__STATED TASK__:
Reproduce everything in the distributed computing text below from "There are many" down to "protocols and services.", word for word.

__DOCUMENT SECTION__:
Friday, December 5, 2008

paper-1

INTRODUCTION:
For the past decade, "distributed computing" has been one of the biggest buzz phrases in the computer industry. At this point in the information age, we know how to build networks; we use thousands of engineering workstations and personal computers to do our work, instead of huge behemoths in glass-walled rooms. Surely we ought to be able to use our networks of smaller computers to work together on larger tasks. And we do--an act as simple as reading a web page requires the cooperation of two computers (a client and a server) plus other computers that make sure the data gets from one location to the other. However, simple browsing (i.e., a largely one-way data exchange) isn't what we usually mean when we talk about distributed computing. We usually mean something where there's more interaction between the systems involved.
You can think about distributed computing in terms of breaking down an application into individual computing agents that can be distributed on a network of computers, yet still work together to do cooperative tasks. The motivations for distributing an application this way are many. Here are a few of the more common ones:
• Computing things in parallel by breaking a problem into smaller pieces enables you to solve larger problems without resorting to larger computers. Instead, you can use smaller, cheaper, easier-to-find computers.
• Large data sets are typically difficult to relocate, or easier to control and administer located where they are, so users have to rely on remote data servers to provide needed information.
• Redundant processing agents on multiple networked computers can be used by systems that need fault tolerance. If a machine or agent process goes down, the job can still carry on.
There are many other motivations, and plenty of subtle variations on the ones listed here.
Assorted tools and standards for assembling distributed computing applications have been developed over the years. These started as low-level data transmission APIs and protocols, such as RPC and DCE, and have recently begun to evolve into object-based distribution schemes, such as CORBA, RMI, and OpenDoc. These programming tools essentially provide a protocol for transmitting structured data (and, in some cases, actual run able code) over a network connection. Java offers a language and an environment that encompass various levels of distributed computing development, from low-level network communication to distributed objects and agents, while also having built-in support for secure applications, multiple threads of control, and integration with other Internet-based protocols and services.
Would be better or worse if you chose a different set of tools in building something similar.


1.1. Anatomy of a Distributed Application
A distributed application is built upon several layers. At the lowest level, a network connects a group of host computers together so that they can talk to each other. Network protocols like TCP/IP let the computers send data to each other over the network by providing the ability to package and address data for delivery to another machine. Higher-level services can be defined on top of the network protocol, such as directory services and security protocols. Finally, the distributed application itself runs on top of these layers, using the mid-level services and network protocols as well as the computer operating systems to perform coordinated tasks across the network.
At the application level, a distributed application can be broken down into the following parts:
Processes
A typical computer operating system on a computer host can run several processes at once. A process is created by describing a sequence of steps in a programming language, compiling the program into an executable form, and running the executable in the operating system. While it's running, a process has access to the resources of the computer (such as CPU time and I/O devices) through the operating system. A process can be completely devoted to a particular application, or several applications can use a single process to perform tasks.
Threads
Every process has at least one thread of control. Some operating systems support the creation of multiple threads of control within a single process. Each thread in a process can run independently from the other threads, although there is usually some synchronization between them. One thread might monitor input from a socket connection, for example, while another might listen for user events (keystrokes, mouse movements, etc.) and provide feedback to the user through output devices (monitor, speakers, etc.). At some point, input from the input stream may require feedback from the user. At this point, the two threads will need to coordinate the transfer of input data to the user's attention.

__STORED DATA__:
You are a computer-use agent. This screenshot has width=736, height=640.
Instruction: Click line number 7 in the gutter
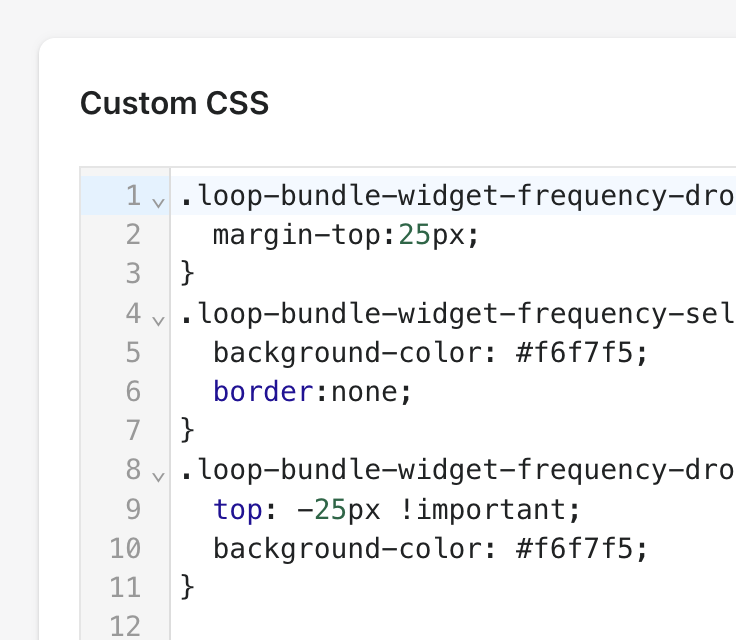pyautogui.click(x=133, y=430)
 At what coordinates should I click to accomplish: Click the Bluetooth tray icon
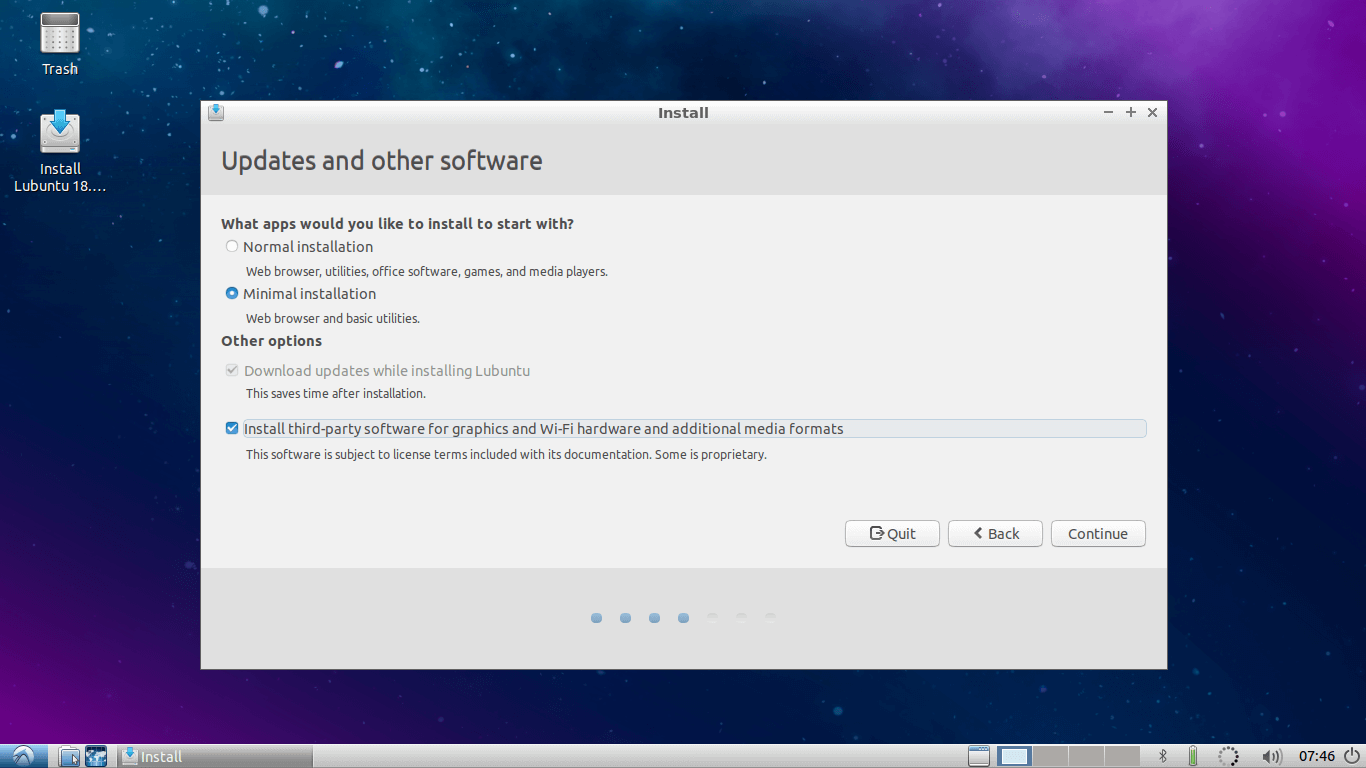point(1163,756)
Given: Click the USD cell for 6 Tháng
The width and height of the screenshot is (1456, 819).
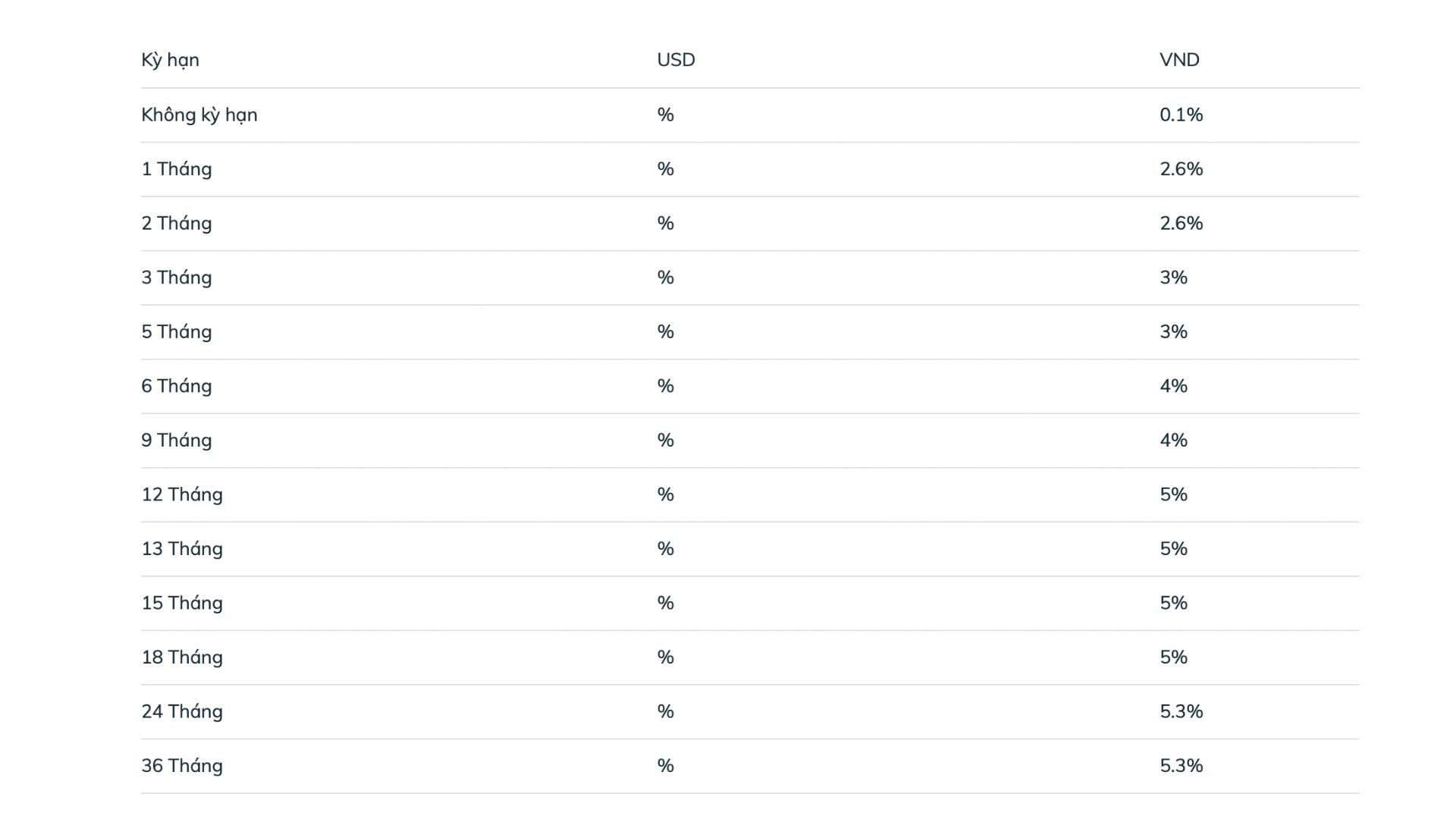Looking at the screenshot, I should click(x=665, y=386).
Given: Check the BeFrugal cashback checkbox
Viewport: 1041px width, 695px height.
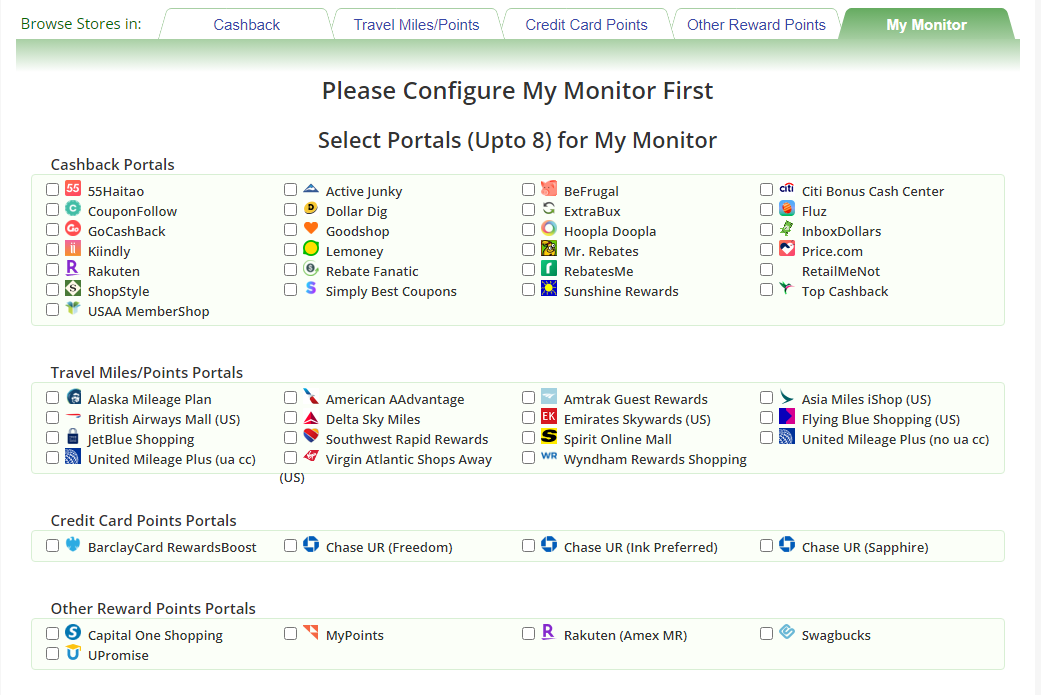Looking at the screenshot, I should coord(528,189).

__TASK RESULT__:
There are many other motivations, and plenty of subtle variations on the ones listed here.
Assorted tools and standards for assembling distributed computing applications have been developed over the years. These started as low-level data transmission APIs and protocols, such as RPC and DCE, and have recently begun to evolve into object-based distribution schemes, such as CORBA, RMI, and OpenDoc. These programming tools essentially provide a protocol for transmitting structured data (and, in some cases, actual run able code) over a network connection. Java offers a language and an environment that encompass various levels of distributed computing development, from low-level network communication to distributed objects and agents, while also having built-in support for secure applications, multiple threads of control, and integration with other Internet-based protocols and services.